There are several hints in The Merry Wives of Windsor of folk traditions concerning the unfortunate figure of the cuckold. When a man’s wife had been unfaithful, some communities would ridicule the couple and in particular the husband by placing horns on his head, thus marking him out as a cuckold, a man who shares his wife with other men. In this way the wearing of horns was associated with a lack of fidelity. But whereas these later traditions have the cuckold as a figure of derision, Shakespeare, in his own magical way, may well have been evoking a much older idea concerning the horned hunter.
There are several points of comparison between Shakespeare’s Herne and Arawn from the Mabinogi. Both figures are party to an exchange of places, Falstaff with Herne and Pwyll with Arawn, both mortals become the god and both gods are the magical huntsmen in their respective regions. Having taken on the external form of the god, both mortals come to meet the fairies of the otherworld, an experience that went better for Pwyll than it did for Falstaff. Pwyll showed restraint and self-control in the bed of Arawn’s fairy queen, where Falstaff was seen for the lecherous toff he was and punished by the ‘fairies.’ One succeeded in wearing the mantle of the otherworld, while the other didn’t. Pwyll was learning his lesson, as was Shakespeare’s Falstaff, although in a markedly different way.

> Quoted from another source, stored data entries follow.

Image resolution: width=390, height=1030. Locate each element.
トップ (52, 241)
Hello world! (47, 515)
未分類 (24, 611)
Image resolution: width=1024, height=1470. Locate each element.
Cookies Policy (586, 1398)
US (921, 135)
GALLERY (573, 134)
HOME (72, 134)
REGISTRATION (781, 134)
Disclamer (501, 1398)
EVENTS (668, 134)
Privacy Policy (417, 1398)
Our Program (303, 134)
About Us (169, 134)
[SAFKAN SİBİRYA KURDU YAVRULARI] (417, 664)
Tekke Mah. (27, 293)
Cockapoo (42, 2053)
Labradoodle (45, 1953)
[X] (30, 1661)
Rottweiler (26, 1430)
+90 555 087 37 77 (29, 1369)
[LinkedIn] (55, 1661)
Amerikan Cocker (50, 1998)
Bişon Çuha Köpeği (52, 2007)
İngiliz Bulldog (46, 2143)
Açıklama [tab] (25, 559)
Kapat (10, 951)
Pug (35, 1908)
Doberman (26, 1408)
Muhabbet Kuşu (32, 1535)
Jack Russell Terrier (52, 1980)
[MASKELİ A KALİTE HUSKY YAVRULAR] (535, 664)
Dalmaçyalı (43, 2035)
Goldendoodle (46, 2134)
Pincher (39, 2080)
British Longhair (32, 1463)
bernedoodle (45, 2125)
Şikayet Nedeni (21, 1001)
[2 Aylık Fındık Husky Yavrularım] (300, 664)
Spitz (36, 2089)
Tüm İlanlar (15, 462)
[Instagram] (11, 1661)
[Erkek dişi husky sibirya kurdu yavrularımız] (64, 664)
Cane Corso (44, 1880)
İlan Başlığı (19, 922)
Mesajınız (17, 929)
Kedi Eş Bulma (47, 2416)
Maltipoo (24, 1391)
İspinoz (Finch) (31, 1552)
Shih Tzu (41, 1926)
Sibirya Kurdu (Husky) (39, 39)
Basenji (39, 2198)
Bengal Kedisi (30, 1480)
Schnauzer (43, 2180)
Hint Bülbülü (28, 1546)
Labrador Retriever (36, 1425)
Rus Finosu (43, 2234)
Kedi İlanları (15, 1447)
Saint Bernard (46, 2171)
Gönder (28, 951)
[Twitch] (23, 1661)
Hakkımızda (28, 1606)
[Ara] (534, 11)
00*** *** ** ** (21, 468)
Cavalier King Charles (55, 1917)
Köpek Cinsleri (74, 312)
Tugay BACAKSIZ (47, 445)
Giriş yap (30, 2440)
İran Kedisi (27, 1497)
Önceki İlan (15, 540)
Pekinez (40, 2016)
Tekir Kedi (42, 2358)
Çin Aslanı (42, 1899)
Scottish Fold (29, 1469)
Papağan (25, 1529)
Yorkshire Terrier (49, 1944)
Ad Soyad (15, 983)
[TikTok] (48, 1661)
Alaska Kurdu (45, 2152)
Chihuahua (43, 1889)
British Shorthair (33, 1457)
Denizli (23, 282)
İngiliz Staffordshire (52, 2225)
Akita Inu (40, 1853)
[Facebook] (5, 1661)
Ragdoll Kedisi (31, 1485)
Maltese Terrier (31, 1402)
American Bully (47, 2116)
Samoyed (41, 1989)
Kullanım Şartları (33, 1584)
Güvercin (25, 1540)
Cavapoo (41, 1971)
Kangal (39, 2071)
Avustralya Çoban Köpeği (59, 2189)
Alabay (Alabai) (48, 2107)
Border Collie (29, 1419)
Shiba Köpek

If this was Shakespeare’s understanding, and who could deny one of the greatest bards of the English language such an insight, this horned figure was far from the object of ridicule and derision that he appeared to be on the surface. Falstaff’s failure was to be deaf to what the Huntsman had to say about the sowing and reaping of one’s desires. Pwyll, on the other hand, was listening well, as his name suggests.